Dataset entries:
····················

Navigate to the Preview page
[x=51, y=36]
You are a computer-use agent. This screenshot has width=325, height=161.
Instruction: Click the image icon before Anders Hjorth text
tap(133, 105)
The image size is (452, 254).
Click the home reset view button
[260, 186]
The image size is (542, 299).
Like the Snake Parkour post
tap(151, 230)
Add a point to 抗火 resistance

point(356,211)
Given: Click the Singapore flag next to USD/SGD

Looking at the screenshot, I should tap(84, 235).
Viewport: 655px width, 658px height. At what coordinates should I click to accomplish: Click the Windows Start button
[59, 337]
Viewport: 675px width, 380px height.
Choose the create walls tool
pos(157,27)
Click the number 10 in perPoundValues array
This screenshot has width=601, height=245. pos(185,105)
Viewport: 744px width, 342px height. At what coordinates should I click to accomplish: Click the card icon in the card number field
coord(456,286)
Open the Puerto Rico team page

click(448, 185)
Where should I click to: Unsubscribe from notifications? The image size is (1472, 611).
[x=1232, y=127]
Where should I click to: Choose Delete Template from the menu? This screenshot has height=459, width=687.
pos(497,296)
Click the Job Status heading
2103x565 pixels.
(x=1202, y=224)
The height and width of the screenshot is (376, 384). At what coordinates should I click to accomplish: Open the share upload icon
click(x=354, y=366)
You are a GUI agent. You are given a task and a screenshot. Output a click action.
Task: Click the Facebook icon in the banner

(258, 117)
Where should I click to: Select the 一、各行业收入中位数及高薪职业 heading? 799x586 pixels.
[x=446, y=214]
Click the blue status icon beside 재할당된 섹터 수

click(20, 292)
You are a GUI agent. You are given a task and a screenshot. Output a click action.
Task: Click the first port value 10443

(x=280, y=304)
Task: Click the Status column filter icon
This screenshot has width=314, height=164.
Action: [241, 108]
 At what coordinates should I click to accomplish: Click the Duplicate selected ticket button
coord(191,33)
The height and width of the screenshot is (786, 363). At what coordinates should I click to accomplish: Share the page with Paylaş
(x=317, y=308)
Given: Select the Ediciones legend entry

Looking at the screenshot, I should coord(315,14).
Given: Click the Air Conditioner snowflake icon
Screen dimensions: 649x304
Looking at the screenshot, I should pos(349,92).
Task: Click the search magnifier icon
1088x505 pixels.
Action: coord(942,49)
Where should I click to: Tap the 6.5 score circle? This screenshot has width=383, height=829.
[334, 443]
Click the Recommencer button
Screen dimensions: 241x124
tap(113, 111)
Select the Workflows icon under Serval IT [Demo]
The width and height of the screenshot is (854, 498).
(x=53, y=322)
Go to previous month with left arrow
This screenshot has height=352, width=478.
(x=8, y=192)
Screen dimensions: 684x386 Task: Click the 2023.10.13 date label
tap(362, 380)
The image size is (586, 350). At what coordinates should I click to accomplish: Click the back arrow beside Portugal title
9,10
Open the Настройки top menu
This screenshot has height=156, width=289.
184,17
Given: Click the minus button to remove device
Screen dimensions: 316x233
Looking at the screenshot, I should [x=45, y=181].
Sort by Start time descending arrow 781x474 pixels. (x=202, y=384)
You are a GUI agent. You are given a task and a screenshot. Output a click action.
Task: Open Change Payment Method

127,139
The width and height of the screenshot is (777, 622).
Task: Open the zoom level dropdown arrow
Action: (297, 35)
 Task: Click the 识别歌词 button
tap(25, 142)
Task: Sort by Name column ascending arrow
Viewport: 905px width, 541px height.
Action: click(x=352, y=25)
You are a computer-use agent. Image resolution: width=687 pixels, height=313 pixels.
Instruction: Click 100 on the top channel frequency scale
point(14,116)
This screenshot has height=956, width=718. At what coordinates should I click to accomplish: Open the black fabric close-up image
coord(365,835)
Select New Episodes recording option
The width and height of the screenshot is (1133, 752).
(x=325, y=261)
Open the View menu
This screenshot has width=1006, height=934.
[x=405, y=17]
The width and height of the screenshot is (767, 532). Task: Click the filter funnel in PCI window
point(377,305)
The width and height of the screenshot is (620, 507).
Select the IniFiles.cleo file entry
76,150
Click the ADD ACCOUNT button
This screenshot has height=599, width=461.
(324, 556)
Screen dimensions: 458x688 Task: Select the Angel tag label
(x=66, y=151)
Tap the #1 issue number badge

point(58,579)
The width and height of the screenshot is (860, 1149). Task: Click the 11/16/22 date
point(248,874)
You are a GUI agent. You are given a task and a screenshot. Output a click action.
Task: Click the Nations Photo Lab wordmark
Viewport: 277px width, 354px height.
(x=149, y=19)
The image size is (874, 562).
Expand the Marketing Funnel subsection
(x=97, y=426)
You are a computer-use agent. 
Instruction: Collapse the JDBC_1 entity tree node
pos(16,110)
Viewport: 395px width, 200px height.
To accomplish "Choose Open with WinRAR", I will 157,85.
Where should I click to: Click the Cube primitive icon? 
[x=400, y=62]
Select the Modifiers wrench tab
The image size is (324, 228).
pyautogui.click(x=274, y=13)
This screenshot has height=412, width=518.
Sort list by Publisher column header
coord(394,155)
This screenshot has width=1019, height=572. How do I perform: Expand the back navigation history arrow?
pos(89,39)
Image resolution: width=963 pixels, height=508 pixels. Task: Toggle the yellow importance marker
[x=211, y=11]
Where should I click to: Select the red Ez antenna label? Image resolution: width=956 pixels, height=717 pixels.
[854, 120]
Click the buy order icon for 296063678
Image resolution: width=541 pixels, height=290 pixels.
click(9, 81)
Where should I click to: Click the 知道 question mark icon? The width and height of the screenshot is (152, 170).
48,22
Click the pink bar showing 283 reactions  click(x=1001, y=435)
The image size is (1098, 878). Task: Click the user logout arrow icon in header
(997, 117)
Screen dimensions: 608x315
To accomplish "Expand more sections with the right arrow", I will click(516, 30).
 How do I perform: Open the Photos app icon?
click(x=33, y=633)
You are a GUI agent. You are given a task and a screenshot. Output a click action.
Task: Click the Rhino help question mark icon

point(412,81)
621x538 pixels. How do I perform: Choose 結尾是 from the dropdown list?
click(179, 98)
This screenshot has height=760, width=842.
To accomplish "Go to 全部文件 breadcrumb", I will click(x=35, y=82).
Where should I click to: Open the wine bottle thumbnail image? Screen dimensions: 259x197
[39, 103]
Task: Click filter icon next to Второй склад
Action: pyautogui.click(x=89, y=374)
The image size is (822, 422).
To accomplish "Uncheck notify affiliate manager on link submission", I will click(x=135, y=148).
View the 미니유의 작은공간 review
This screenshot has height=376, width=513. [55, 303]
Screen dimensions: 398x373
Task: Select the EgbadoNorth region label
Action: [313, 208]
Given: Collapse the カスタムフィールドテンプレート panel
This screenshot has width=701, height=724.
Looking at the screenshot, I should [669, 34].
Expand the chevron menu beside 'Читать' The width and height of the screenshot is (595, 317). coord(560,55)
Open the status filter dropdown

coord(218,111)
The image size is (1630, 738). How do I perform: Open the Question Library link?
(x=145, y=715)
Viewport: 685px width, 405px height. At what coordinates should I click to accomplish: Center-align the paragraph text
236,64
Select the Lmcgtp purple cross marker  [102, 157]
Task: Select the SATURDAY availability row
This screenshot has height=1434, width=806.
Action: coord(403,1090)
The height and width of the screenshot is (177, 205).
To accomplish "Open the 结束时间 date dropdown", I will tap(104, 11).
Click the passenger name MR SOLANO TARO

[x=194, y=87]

····················

Using the records above, give the number of lines in which the word "computer" occurs, and nothing else.

*ANSWER BOX*: 3